# To slap or not to slap?



## Andrew Green (Mar 23, 2006)

On a fall that is 

Breakfalls, slap the ground or no?  Any particular reason?

Judo seems to make a art out of slapping the ground, but I don't think I've seen a wrestler do it.  Both absorb some pretty good throws.

Which is correct? or is one correct? or maybe it depends on the way you are falling? 

What's everyones thoughts on the breakfall slap?


----------



## Fight with attitude (Mar 23, 2006)

I don't slap...but then again the first place I learnt how to break fall was in pro wrestling. I couldn't find to much of a differents from slapping and not slapping.

I could put my arms around myself, almost like me giving myself a hug, do a breakfall and still feel the same as if I put my hands out to slap. Most of the fall was taken on the muscles in the upper part of my back.

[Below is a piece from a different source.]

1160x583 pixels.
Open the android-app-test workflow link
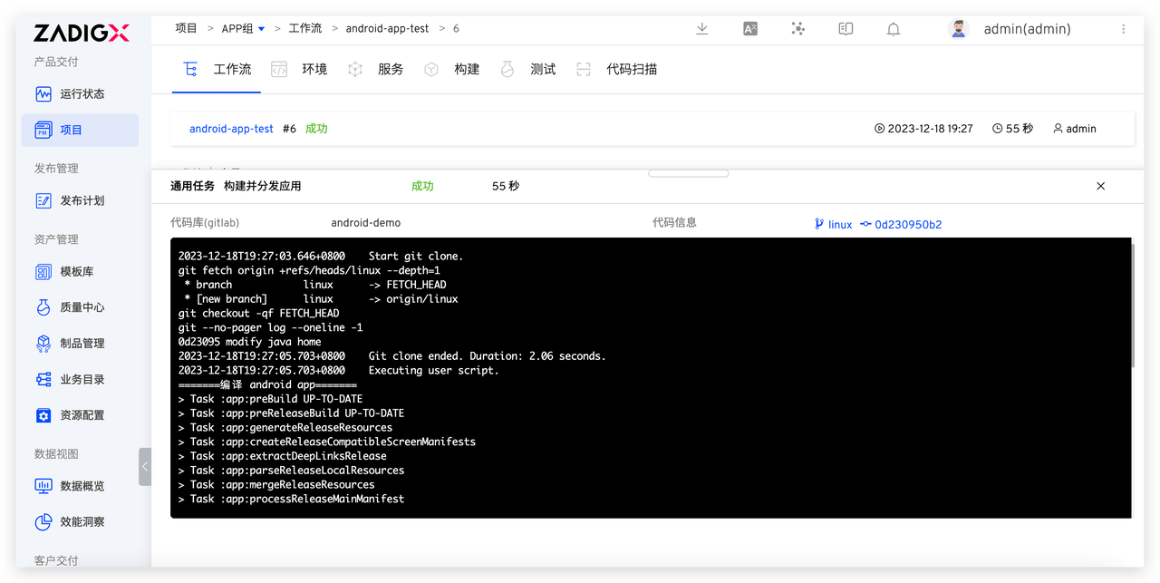pyautogui.click(x=231, y=129)
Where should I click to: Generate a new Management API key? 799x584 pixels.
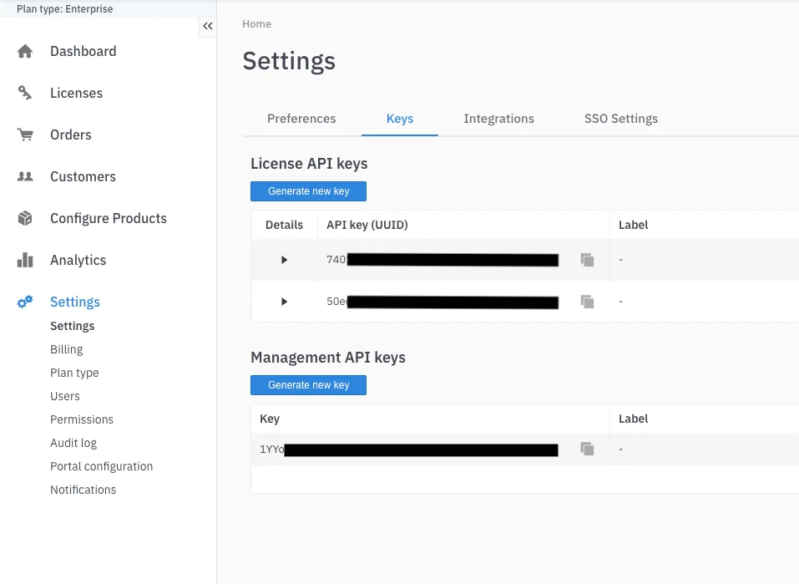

In my BJJ class I was told to take the fall as equally throu out my body as possable so thats when I started to slap my hands...I prefer the pro wrestling break fall, I'm much less sore afterware if I just take it on my back muscles then if I take it in my joints as well.


----------



## samurai69 (Mar 23, 2006)

I am the worst for slapping the ground.........IMO its best not too, if you land on hard ground it hurts, best to be nice and smooth and quiet


----------



## MartialIntent (Mar 23, 2006)

Interesting thread - Yeah, we practise the slap [certainly I think most _Aikido_ schools do to some extent]. I'd never looked into the whys and wherefores previous to this but found this part-scientific study carried out by the American Society for Biomechanics which suggests that the slap does decrease impact force on the body as compared to completely relaxed fall.

http://asb-biomech.org/onlineabs/abstracts97/33/index.html

So get slappin' 

Respects!


----------



## Eternal Beginner (Mar 23, 2006)

I'm also wondering if perhaps it isn't so much the slap but just getting people into the habit of actually extending their arms.  So many people just try to catch the fall on small areas of their arm (wrists or elbows) that reminding them to 'slap' the ground makes sure they have the most surface area in contact, thus helping dissipate the blow.


----------